Why Corporate Functions Stumble

This project was carried out jointly with professors Sven Kunisch and Günter Müller- Stewens at St Gallen and David Collis at Harvard University. The output was an article Why Corporate Functions Stumble published in the Harvard Business Review December 2014 issue. Research included a survey of 761 of the largest corporations in North America and Europe which showed that the number of corporate functions had increased by about a third from 2007 to 2010. Leaders at three out of four companies believed that their functions’ influence had grown but, at the same time, complaints about the performance of corporate functions were increasing. The project combined the survey data with insights from structured interviews at large European multi-business organizations to understand why corporate functions so often underperform and what might be done about it. They learned that the performance of these functions may well be related to how they respond to the varying management challenges they face at different life-cycle stages.

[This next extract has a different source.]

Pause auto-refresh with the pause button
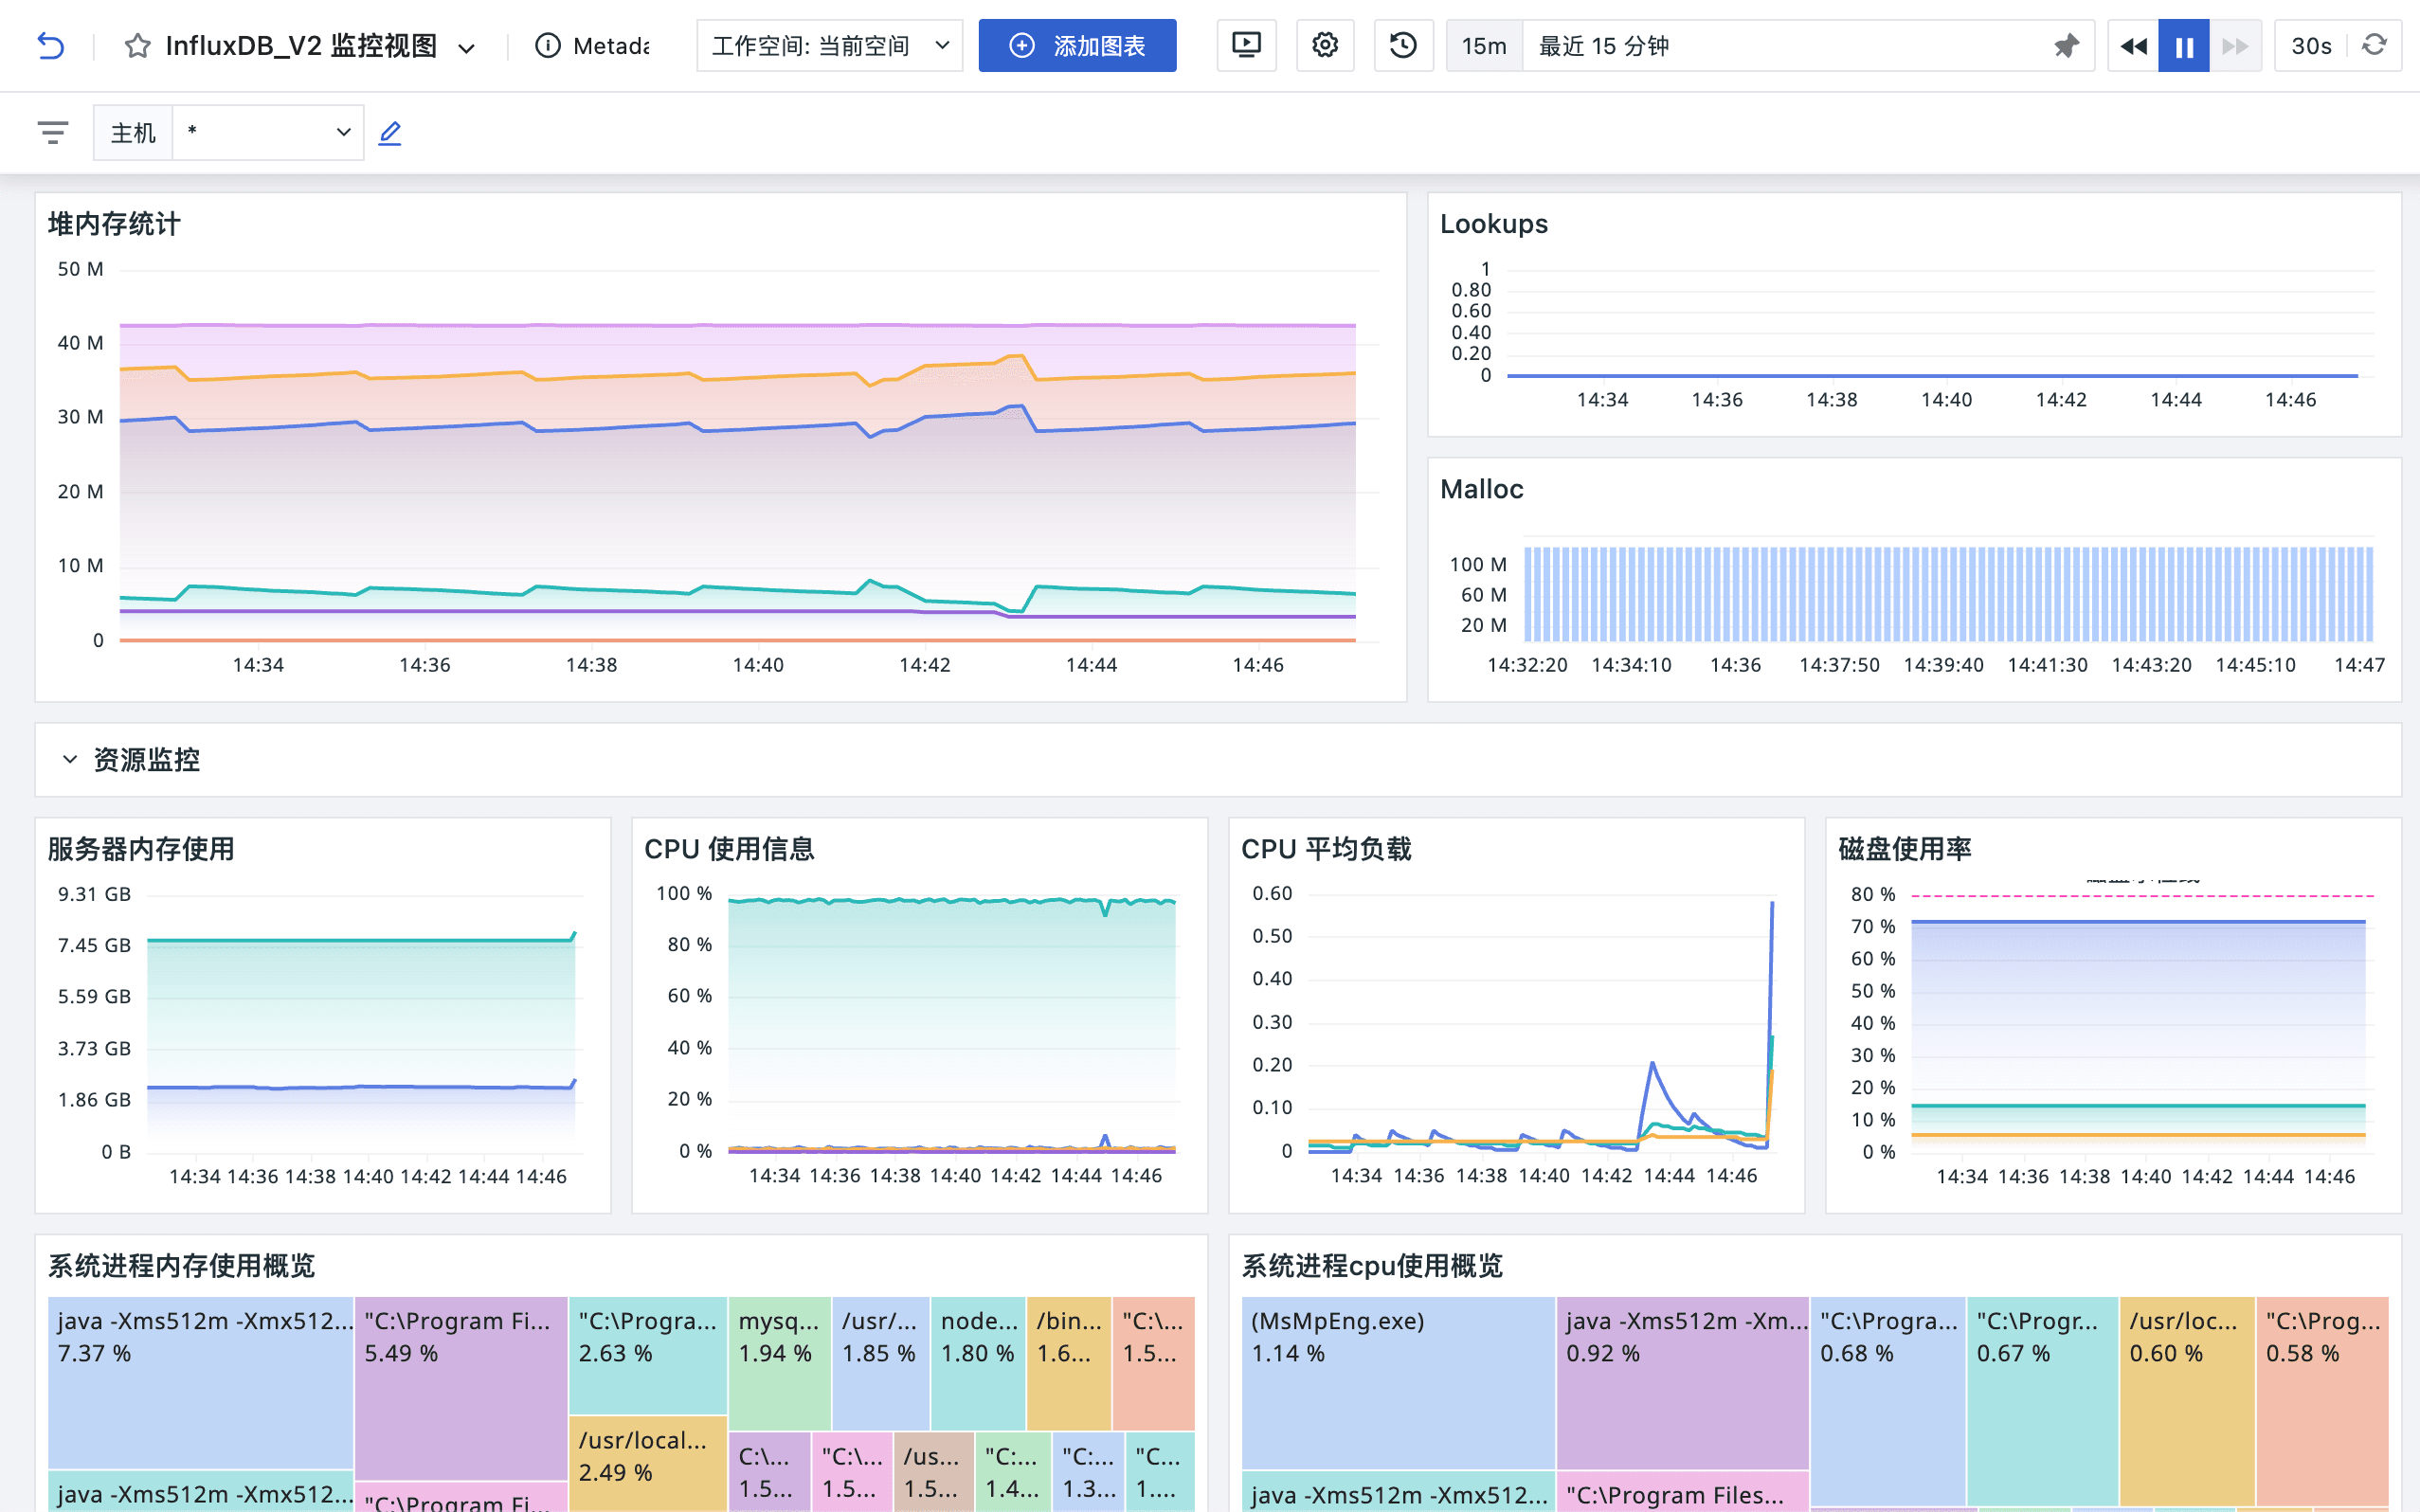This screenshot has height=1512, width=2420. click(x=2184, y=45)
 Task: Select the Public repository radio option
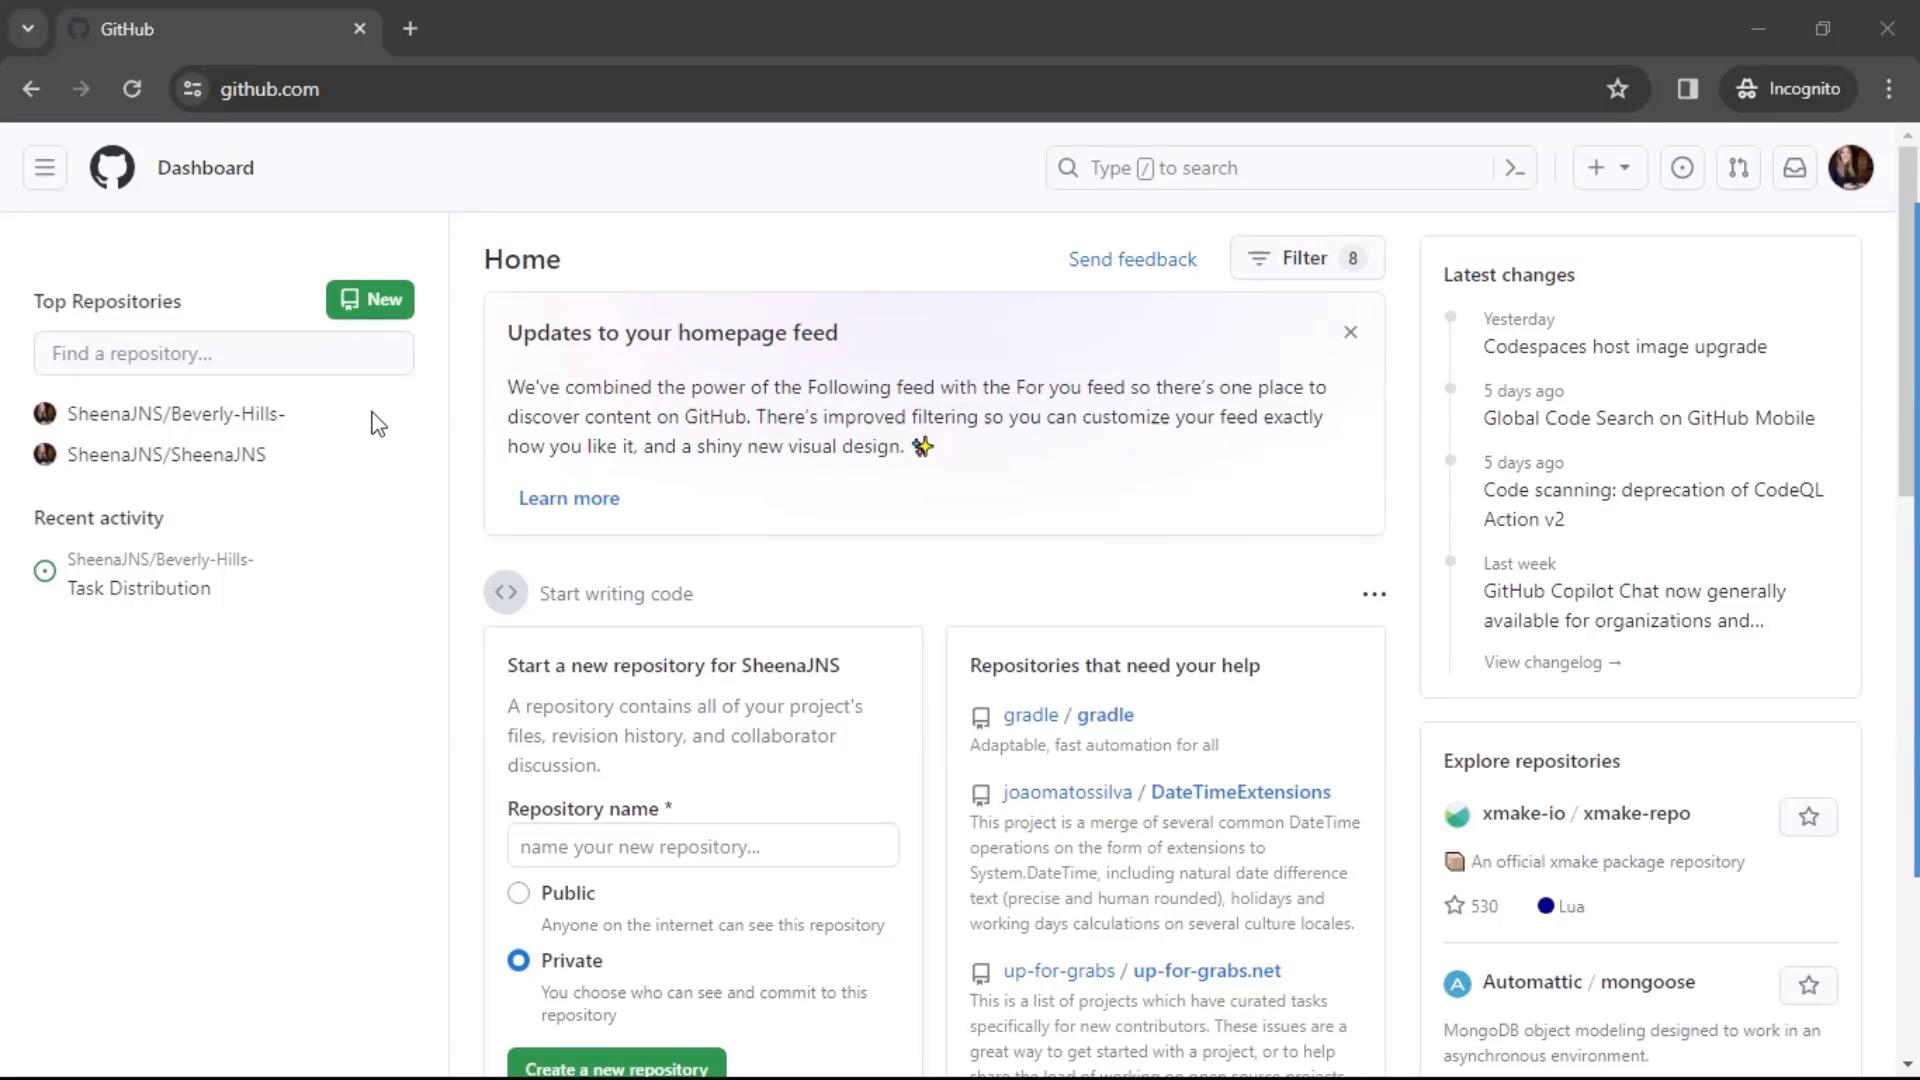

As the executive summary of the HBR article put it “In youth, for example, the function may not be seen as valuable by all the businesses. Its mandate may be unclear, its staffing problematic, and its efforts to get up and running overhasty. In adolescence, the function may have a tendency to expand its activities without due regard for how that affects its relationships with the business divisions. In maturity, when it is well established and its mandate is fairly stable, it may spend too much time benchmarking and searching for best practices, diverting attention from the needs of its internal clients. In the fourth stage, which calls for change, the function’s managers may fall into the trap of looking for opportunities to redeploy their skills rather than acquiring new ones.”